DETECTING ILLICIT CROSS-CHAIN FUND MOVEMENT: BEHAVIORAL MACHINE LEARNING MODELS FOR BRIDGE-BASED LAUNDERING PATTERNS
Main Article Content
Abstract
Illicit actors are turning to cross-chain bridges to move stolen crypto assets, using long transfer chains, frequent address changes, and irregular timing to mask where the funds came from. Once these behaviors show up, rule-based tracing techniques weaken, which leaves exchanges, compliance teams, and forensic analysts with far less visibility. This work introduces a machine learning approach that focuses on behavioral, temporal, and structural signals instead of fixed tracing rules to spot illicit movement across bridges. To support this, a synthetic dataset of multi-hop transfer paths is built to capture common laundering habits, including chain hopping, sequences of fresh addresses, token shifts, and uneven delays between transfers. Using this dataset, the study tests several models: an XGBoost baseline, an LSTM that treats transfers as sequences, a graph-enhanced XGBoost model, and a fused classifier that blends LSTM embeddings with structural features derived from graph representations.
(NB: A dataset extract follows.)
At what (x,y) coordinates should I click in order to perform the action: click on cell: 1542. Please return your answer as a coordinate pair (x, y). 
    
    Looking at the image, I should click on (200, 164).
Model performance is evaluated using AUPRC, ROC AUC, and Precision at K to match how analysts typically review alerts. The fused model reaches perfect classification on the test set and surpasses all baselines, especially when ranking the most suspicious cases. SHAP-based interpretation highlights the impact of timing cues and address-level behaviors within the learned features. Robustness tests with distribution-shifted versions of the synthetic dataset show that performance remains steady when path length grows, addresses are reused, or token behavior shifts. These outcomes suggest that behavioral modeling with machine learning offers a strong route for detecting illicit cross-chain fund movement and provides a practical starting point for explainable monitoring tools that address bridge-related financial crime.